[Xapian-discuss] The position list table and index size (compared to Lucene)

Mon Nov 9 12:41:19 GMT 2009

Olly Betts wrote:
> On Fri, Nov 06, 2009 at 05:38:44PM +0100, Paul Boddie wrote:
>   
>> One issue which arose from a migration from Lucene to Xapian was the
>> approximately four-fold increase in index size when moving to Xapian;
>>     
>
> Four-fold sounds extreme - are you sure you are comparing like with like?
>
> For example, indexing your data in the same way with the two systems, storing
> the same literal data in each, and comparing optimised/compacted sizes or
> unoptimised/uncompacted sizes, not one of each.
>   

I'm fairly sure that it's a like-for-like comparison for both aggressive 
tokenisation (lots of tokens) and more conventional tokenisation. I 
always optimise/compact each index I create because this has shown a 
substantial effect on search performance, especially with Lucene. The 
typical index size is around 390M for Xapian, but only around 100M for 
Lucene. (I describe the internal table sizes below.)

The "pathological" aspect of the indexes I've created is that few tokens 
are discarded, which obviously bloats each index and is likely to 
produce lots of position data. I know that this is a "bad thing" where 
text indexing solutions are concerned, but the domain I'm working in 
doesn't easily permit me to discard tokens which look like junk. 
(Actually, there are approaches which involve identifying regions of 
"interesting" text using machine learning approaches, just indexing 
those regions, and then throwing everything else away, but we have 
chosen not to follow that approach.)

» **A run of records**

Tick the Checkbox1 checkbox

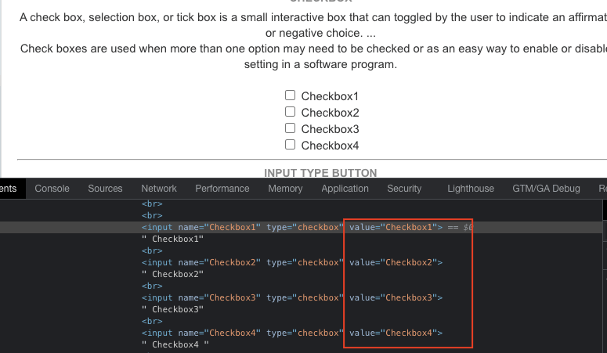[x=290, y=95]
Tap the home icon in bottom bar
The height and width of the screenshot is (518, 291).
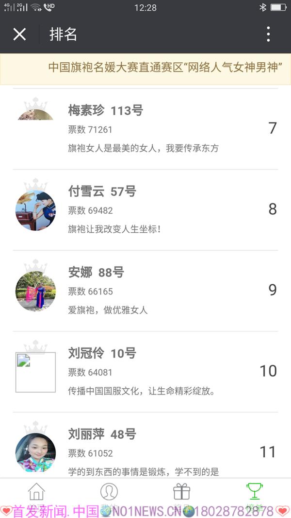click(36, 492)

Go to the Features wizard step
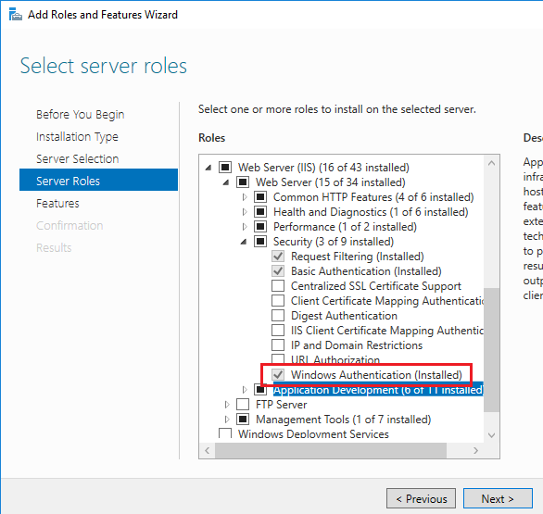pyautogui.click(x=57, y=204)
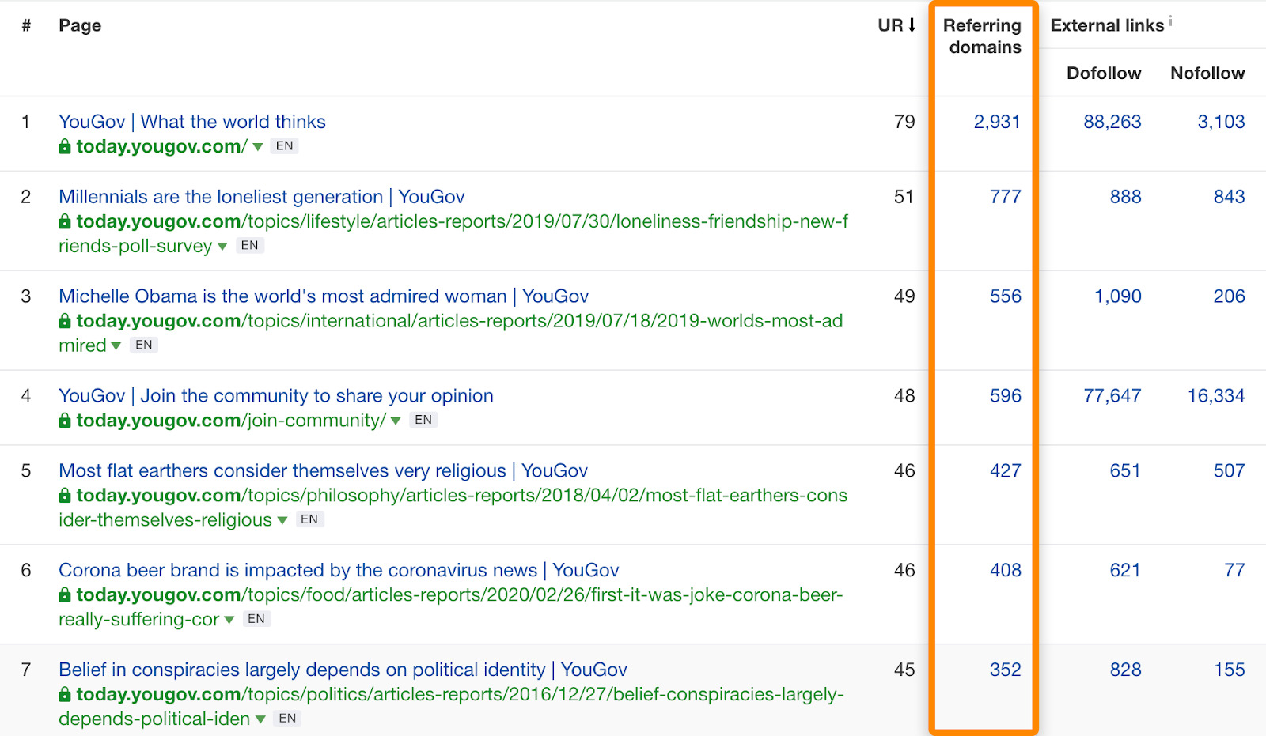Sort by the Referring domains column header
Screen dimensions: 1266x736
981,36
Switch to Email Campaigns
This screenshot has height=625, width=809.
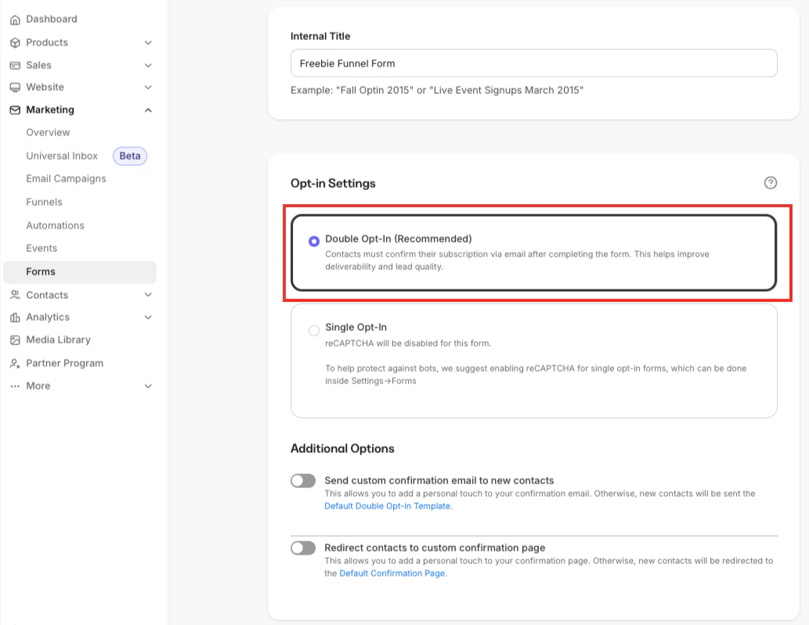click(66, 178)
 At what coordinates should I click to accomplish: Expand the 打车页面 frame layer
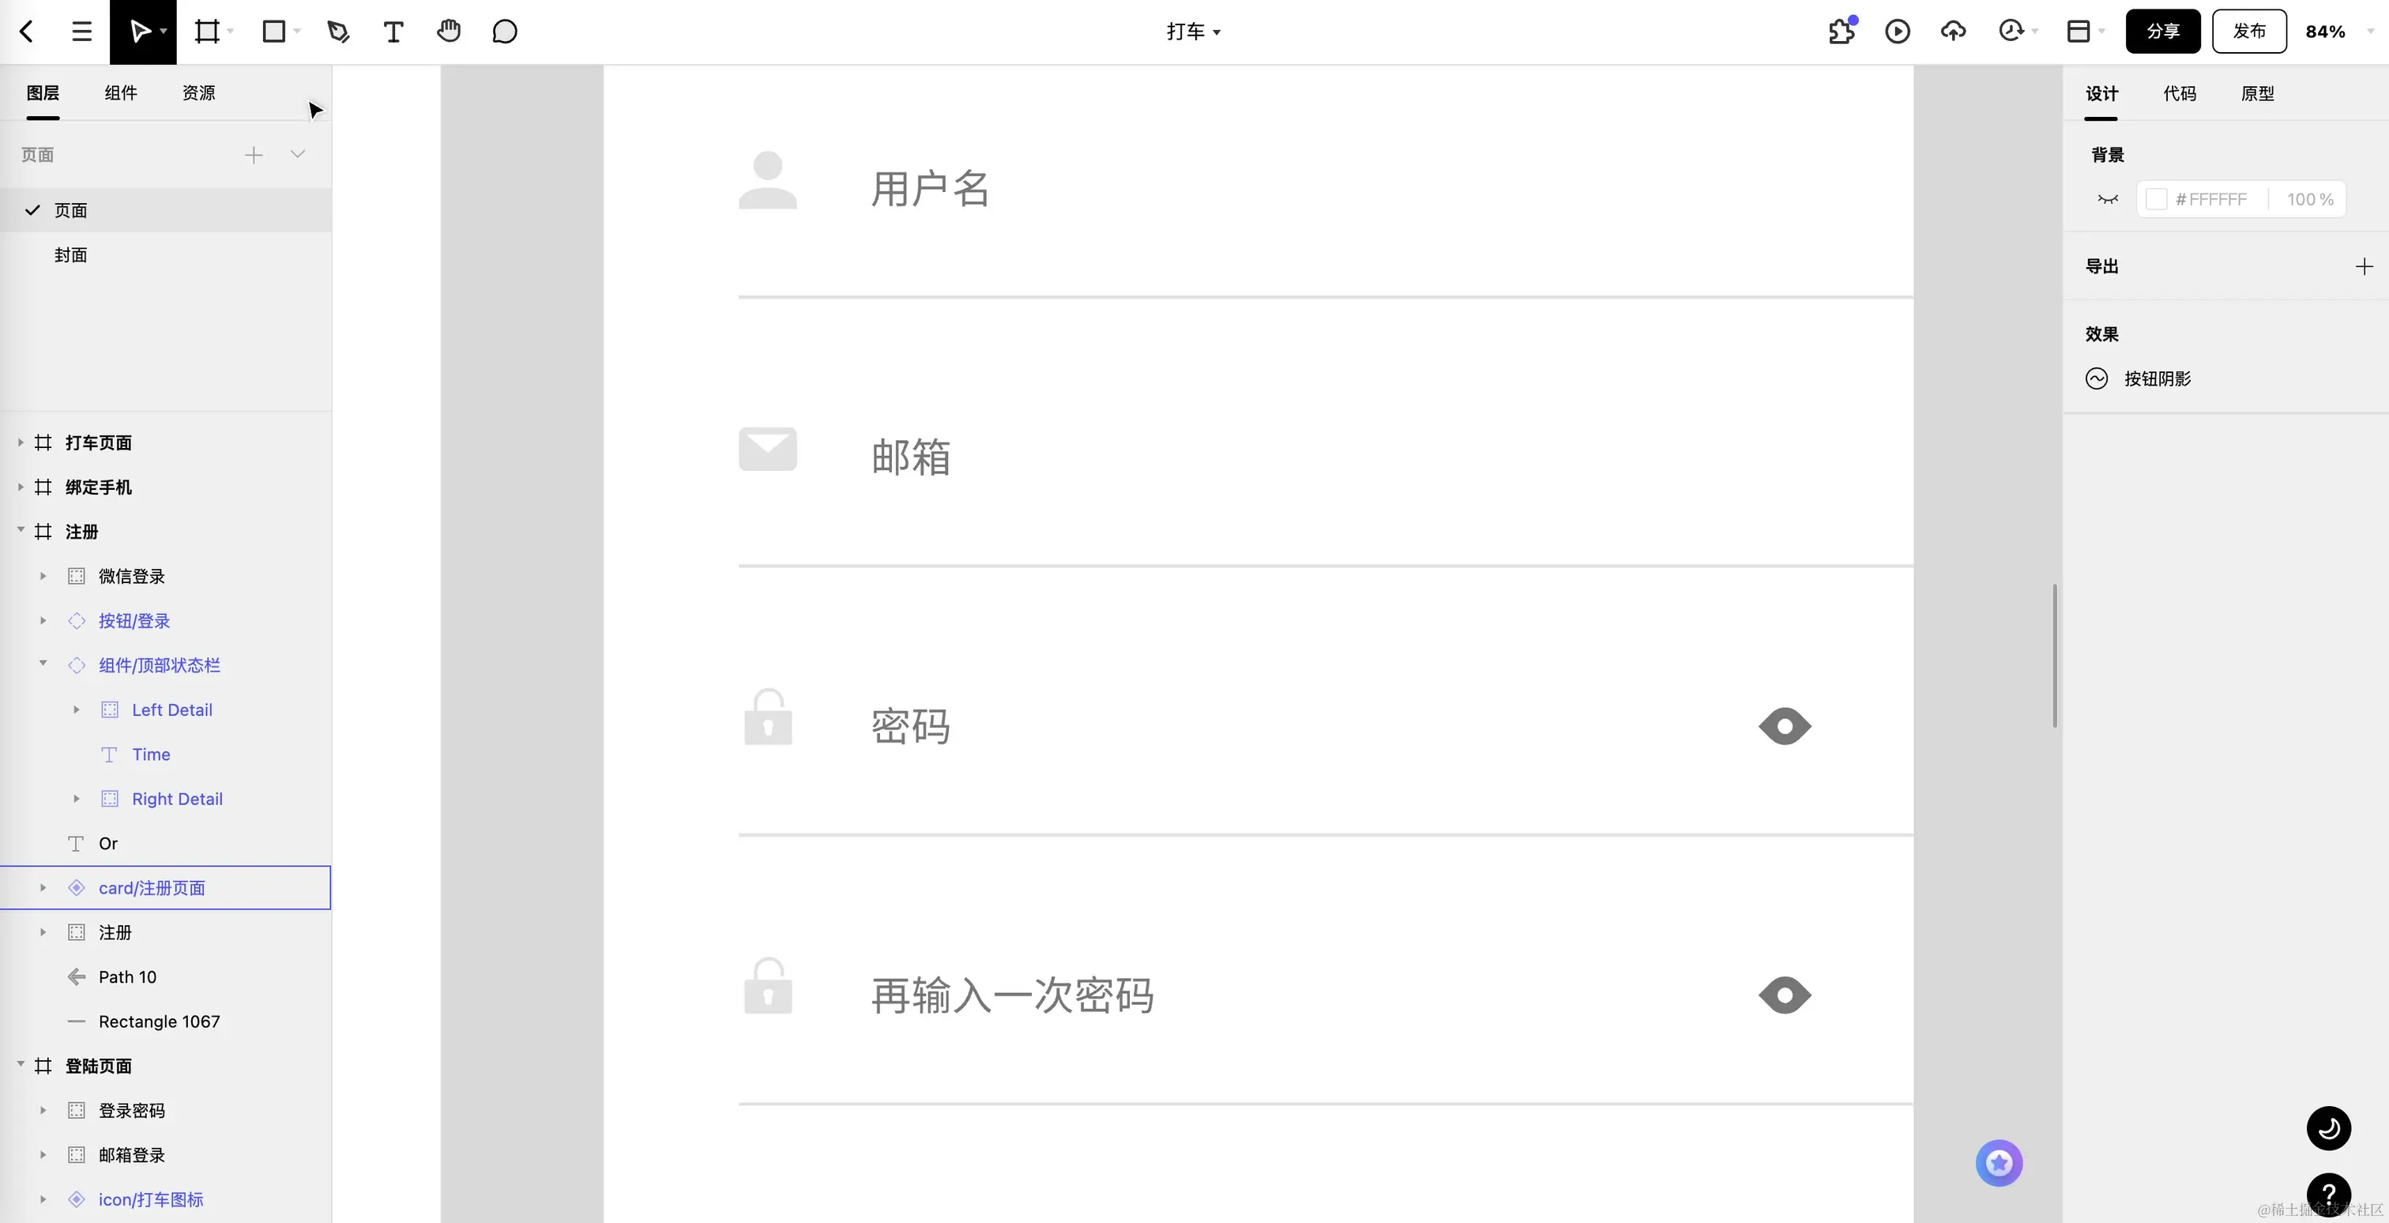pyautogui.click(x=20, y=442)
--
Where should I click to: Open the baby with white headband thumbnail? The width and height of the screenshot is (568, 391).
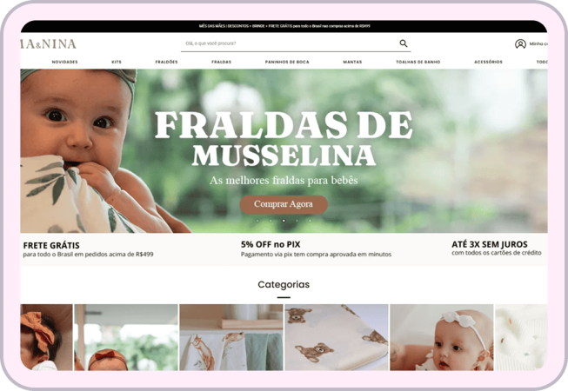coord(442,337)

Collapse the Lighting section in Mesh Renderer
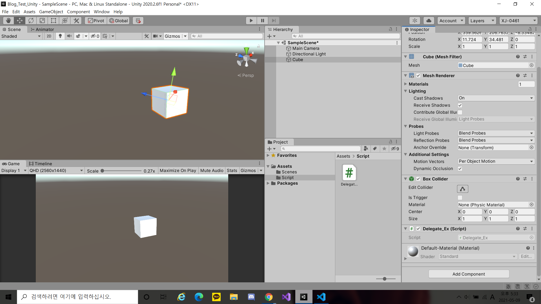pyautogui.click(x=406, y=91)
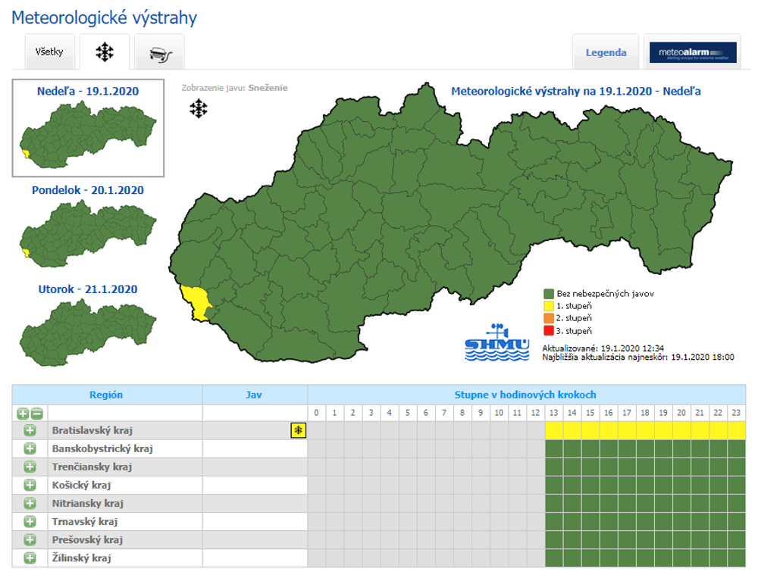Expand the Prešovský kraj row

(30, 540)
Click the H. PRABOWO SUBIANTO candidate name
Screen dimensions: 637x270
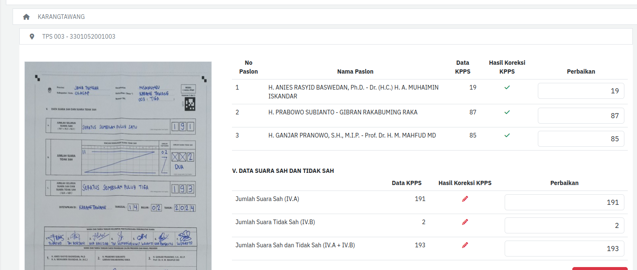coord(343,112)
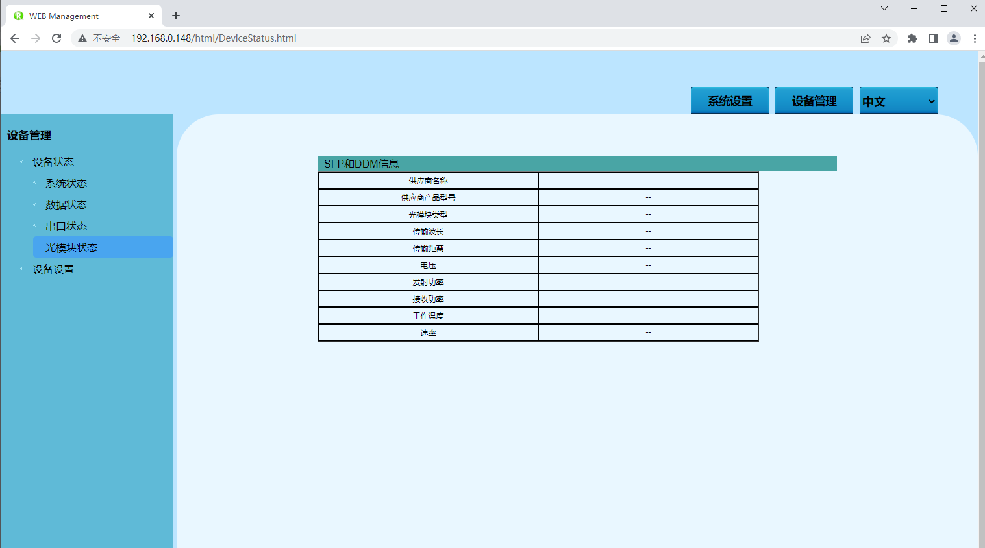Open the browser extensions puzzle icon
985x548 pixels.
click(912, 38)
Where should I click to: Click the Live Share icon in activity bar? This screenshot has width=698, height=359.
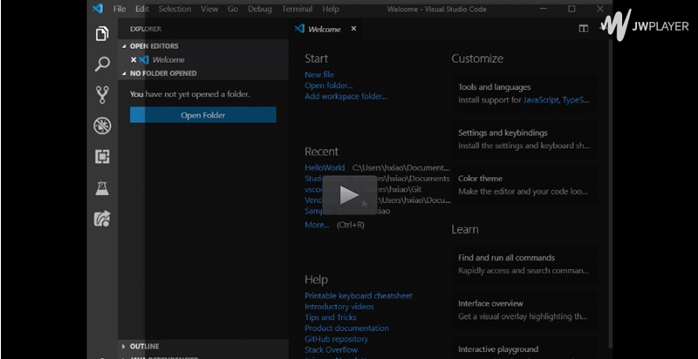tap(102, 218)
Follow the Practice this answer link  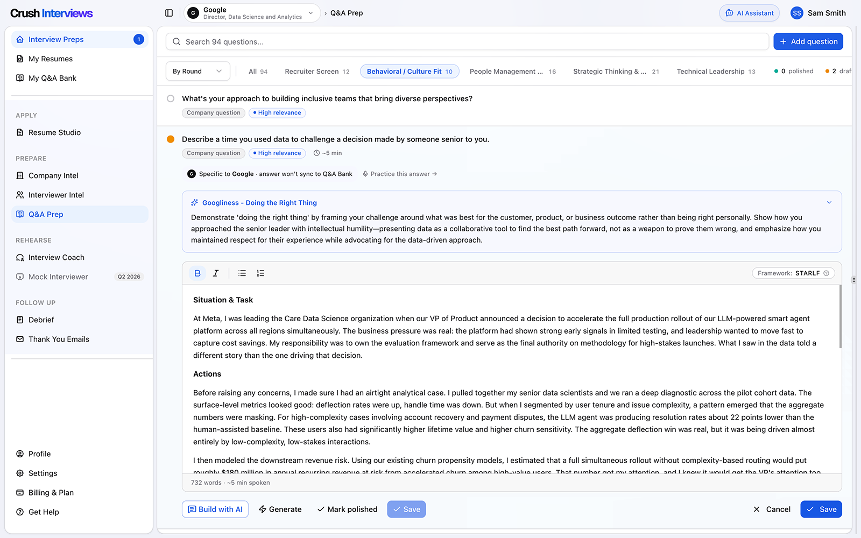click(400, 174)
* * *
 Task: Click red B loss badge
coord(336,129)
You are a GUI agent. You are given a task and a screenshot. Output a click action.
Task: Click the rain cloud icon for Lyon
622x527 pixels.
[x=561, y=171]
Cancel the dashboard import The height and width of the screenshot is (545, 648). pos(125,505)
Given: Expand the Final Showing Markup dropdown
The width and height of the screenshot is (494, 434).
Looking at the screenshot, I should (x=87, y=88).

» **SHORT TASK**
Write a continuation of the Xapian-discuss message comparing Xapian and Lucene index sizes, beginning right after its final sentence.

» **RESULT OF THE EXERCISE**
>> this appears to be a product of the term position information, and I
>> have also seen similar reports of index "growth" mentioned in the
>> mailing list archives. For example:
>>
>> http://lists.tartarus.org/pipermail/xapian-discuss/2009-April/006626.html
>> (There are probably better examples than this, but I can't locate more
>> relevant documents at the moment.)
>>
>> Are there any simple explanations for the large differences in index and
>> position list table size?
>>     
>
> Well, the article you just linked to discusses one big factor - the termlist
> table.  It seems silly to repeat myself - just read what I wrote before - but
> to update what's said there a little, this is now optional in trunk, though
> "imperfect" deletion isn't yet supported.
>
> As it also mentions, the chert backend in 1.1.x is more compact than the flint
> backend which is the default in 1.0.x.
>   

I did try the 1.1.x branch a few weeks ago, but the savings appeared to 
be negligible for my particular case. As for the term list table, the 
possibility of deleting it would be applicable for the indexes I create 
since they are never updated - new versions of documents are 
stored/indexed in new, separate index versions - but I'm not too sure 
that this would dramatically decrease the overall index sizes, however, 
since in the typical case the termlist.DB file is around 50M, whereas 
the position.DB file is around 230M. (The postlist.DB file is around 
50M, the record.DB file is around 3M, and the value.DB file is around 40M.)

>> I notice that the documentation, specifically
>> this Wiki page...
>>
>> http://trac.xapian.org/wiki/FlintPositionListTable
>>
>> ...mentions "tname" in the "key format", which I presume means "term
>> name"
>>     
>
> Yes, "tname" is "term name".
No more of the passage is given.